Tetapi setelah akhir kemungkinan, ketika tidak ada lagi kesempatan untuk
mencoba, mau tak mau, orang-orang yang kalah harus berbalik membunuh harapan
mereka sendiri.
Namun
meredam keinginan yang terlanjur memuncak, bukanlah persoalan yang mudah bagi
setiap orang. Apalagi ketika mereka mengingat-ingat segala yang telah mereka korbankan
dalam mengejar sesuatu yang berujung gagal itu. Keinginan mereka akan tetap terpatri
di dalam hati, meski pikiran mereka menyadari ketidakmunkinan untuk
mewujudkannnya.
Mereka
yang tak mengikhlaskan kekalahan, akhirnya terpaksa saja mengalihkan arah tujuan
kepada yang lain. Mereka beralih sambil tetap membawa keinginan yang
menggantung dari masa lalu. Raga mereka mungkin sampai dan menetap pada satu tujuan
baru yang berhasil mereka dapatkan, tetapi hati dan pikiran mereka tetap terikat
pada satu yang gagal mereka dapatkan sebelumnya.
Di
masa peralihan, mereka yang gagal menerima kegagalan di masa lalu, akan memaksa
hati dan pikiran mereka untuk menerima sesuatu yang sedang mereka miliki. Dengan
sepenuh usaha, mereka akan membentuk anggapan-anggapan bahwa sesuatu yang
mereka miliki saat ini adalah sesuatu yang terbaik untuk mereka dan sepantasnya mereka
hargai.
Demi
mengokohkan perasaannya untuk beralih, mereka kemudian akan melakukan perbandingan-perbandingan
tendensius untuk menemukan dan mengokohkan pembenaran-pemberanarannya.

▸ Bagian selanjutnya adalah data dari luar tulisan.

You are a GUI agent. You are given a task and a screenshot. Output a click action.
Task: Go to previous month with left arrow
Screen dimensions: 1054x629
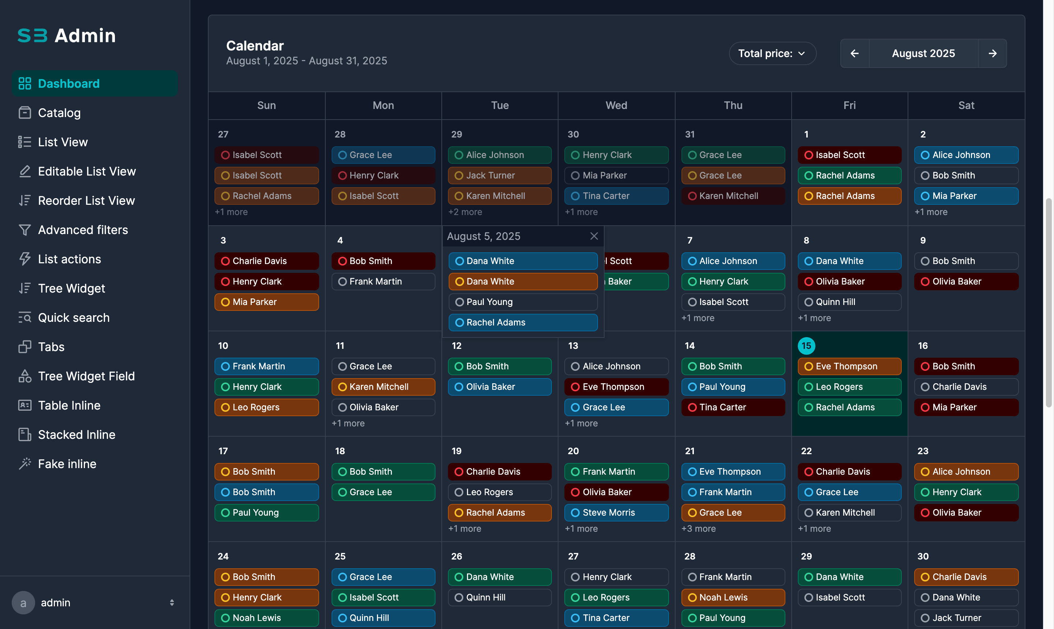tap(855, 53)
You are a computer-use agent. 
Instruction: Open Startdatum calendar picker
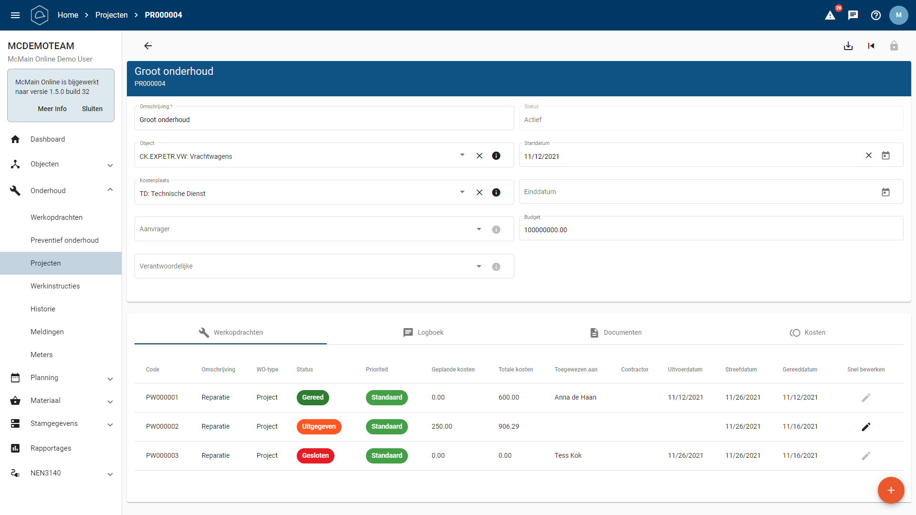[885, 155]
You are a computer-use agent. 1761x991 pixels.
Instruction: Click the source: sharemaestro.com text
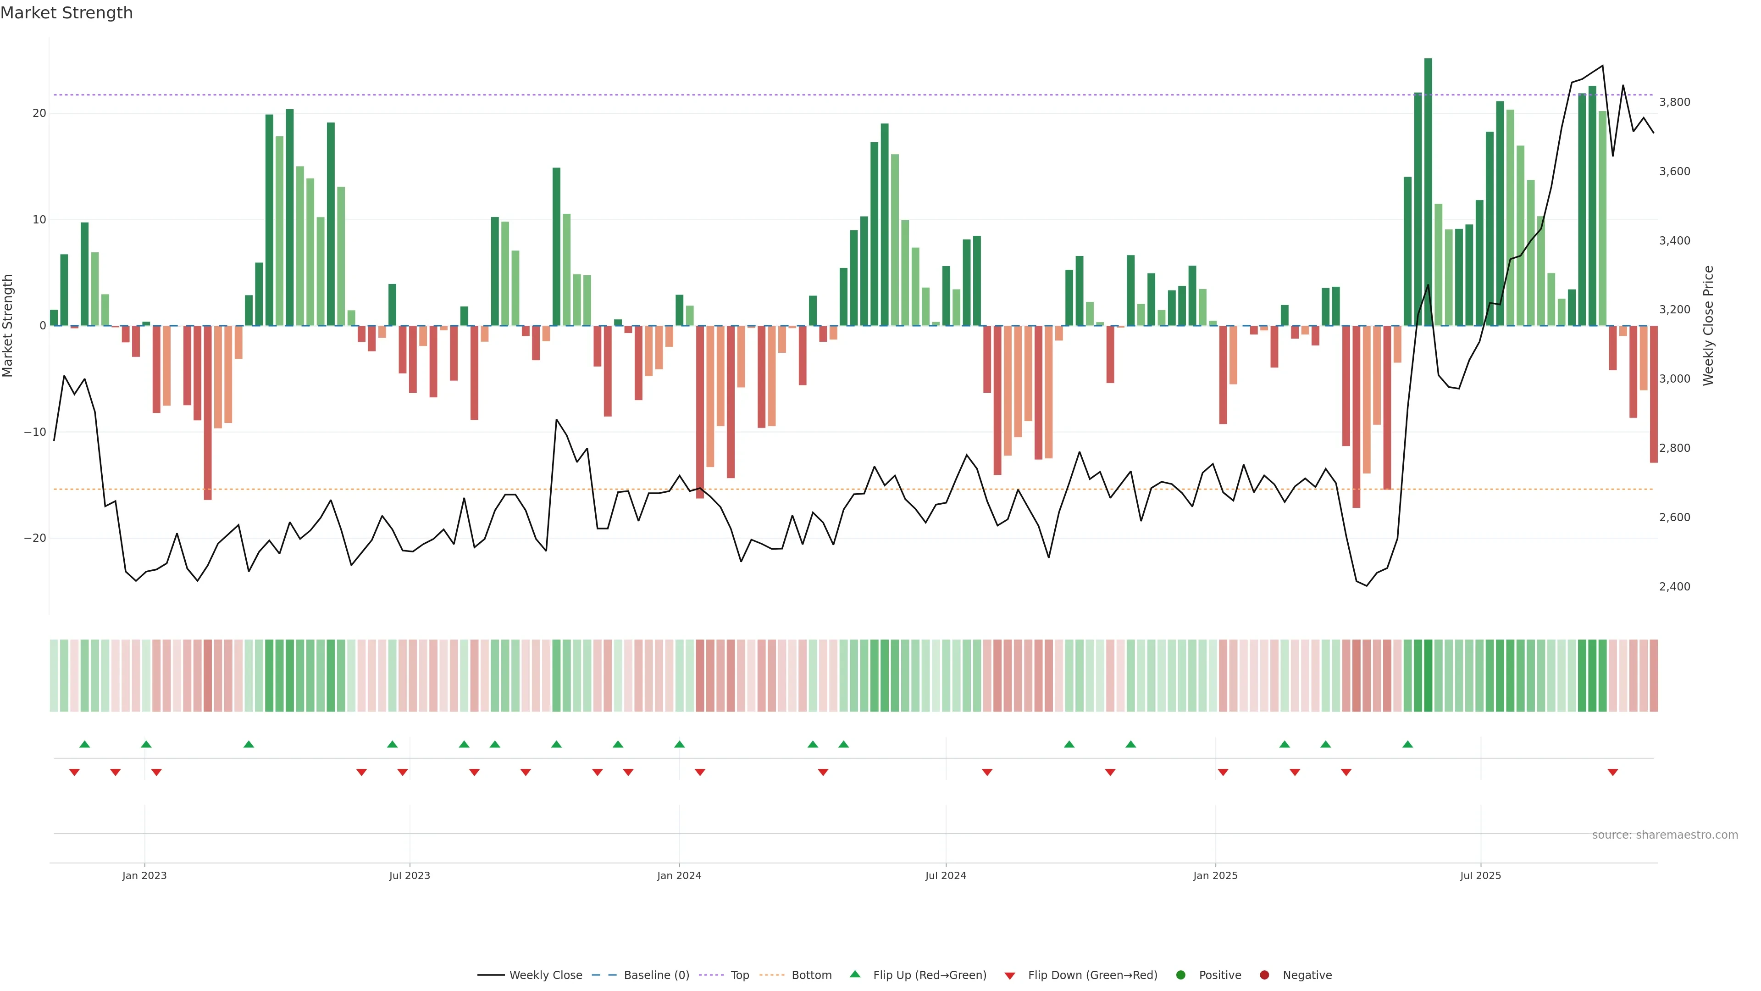tap(1665, 834)
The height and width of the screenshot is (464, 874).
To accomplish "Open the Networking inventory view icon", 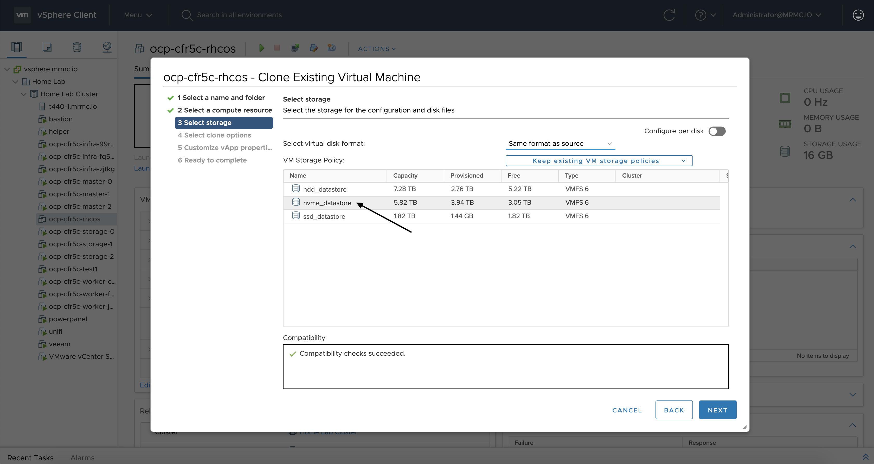I will tap(107, 47).
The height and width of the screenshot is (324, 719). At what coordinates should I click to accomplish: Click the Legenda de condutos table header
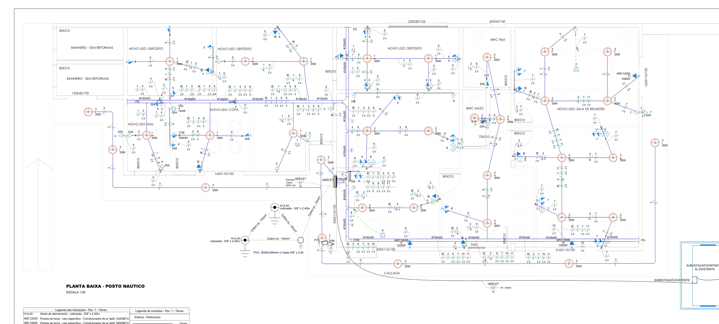click(x=159, y=311)
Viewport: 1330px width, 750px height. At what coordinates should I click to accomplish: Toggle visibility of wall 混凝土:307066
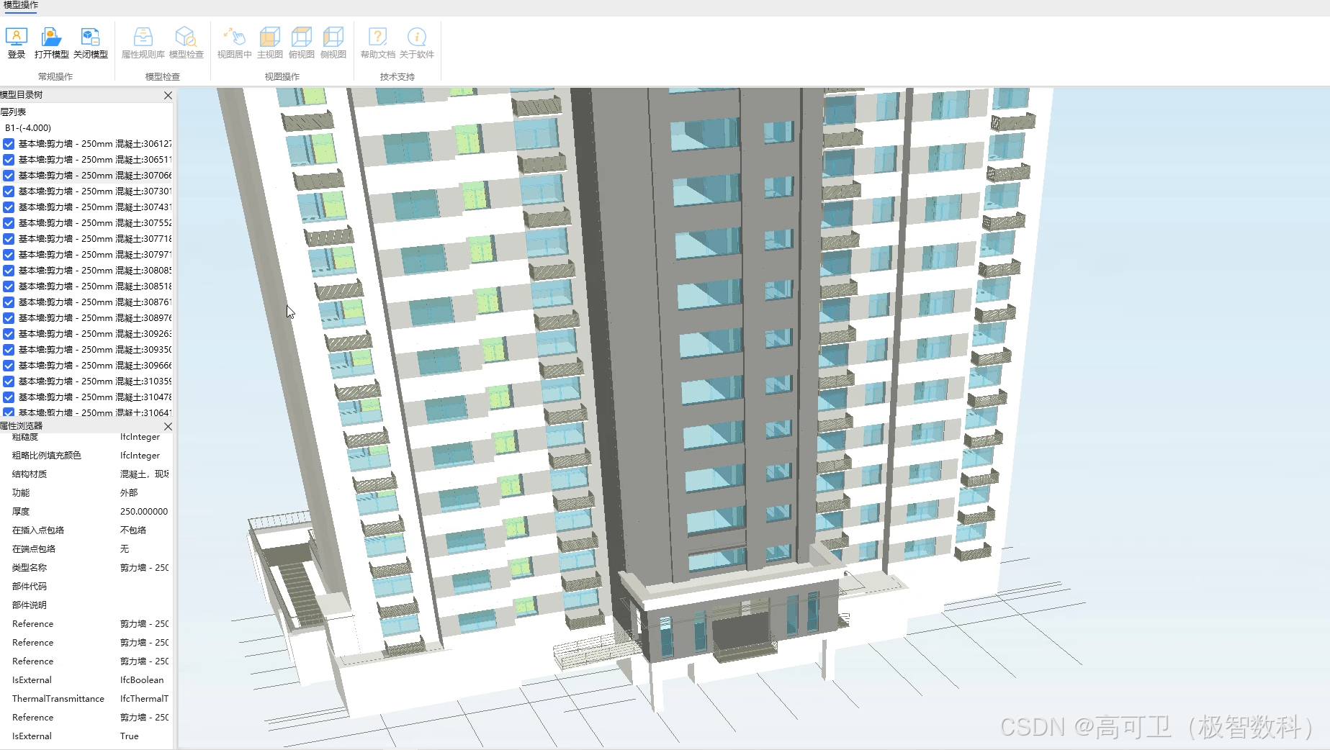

Tujuan mereka
adalah menemukan kekurangan-kekurangan pada sesuatu yang gagal mereka dapatkan,
dan menemukan kelebihan-kelebihan dari sesuatu yang berhasil mereka dapatkan.
Tanpa
sadar, mereka akhirnya terjebak dalam ilusi yang menyesatkan. Mereka merasa
telah berhasil melepaskan diri dari jeratan masa lalu dan mengikatkan diri pada
sesuatu yang mereka miliki saat ini, tetapi sesungguhnya mereka hanya terperangkap
di dalam ruang pelarian. Mereka hanya pura-pura membenci sesuatu yang tidak
bisa mereka miliki, dan pura-pura mencintai sesuatu yang berhasil mereka miliki.
Mereka
yang hidup dalam pelarian pun, hanya akan menjalani kehidupan yang penuh kehampaan.
Mereka seumpama telah mati semenjak dan sepanjang mereka menggantungkan harapan
mereka di masa lalu. Mereka berada di satu tempat, tapi perasaan dan pikiran
mereka melayang ke tempat yang lain. Mereka merasa telah melakukan langkah maju
ke masa depan, tapi sesungguhnya mereka tertarik jauh ke sisi belakang masa
lalu.
Akhirnya,
sepanjang waktu bergulir, mereka yang hidup dalam pelarian tidak akan pernah merasakan
kedamaian atas masa depan sebelum mereka berhasil merelakan masa lalu. Mereka
tidak akan pernah lagi menjalani hidup yang sebenar-benarnya hidup sebelum
mereka berhasil mengikhlaskan perihal yang gagal mereka miliki dan mencintai perihal
yang tengah mereka miliki, sepenuh hati.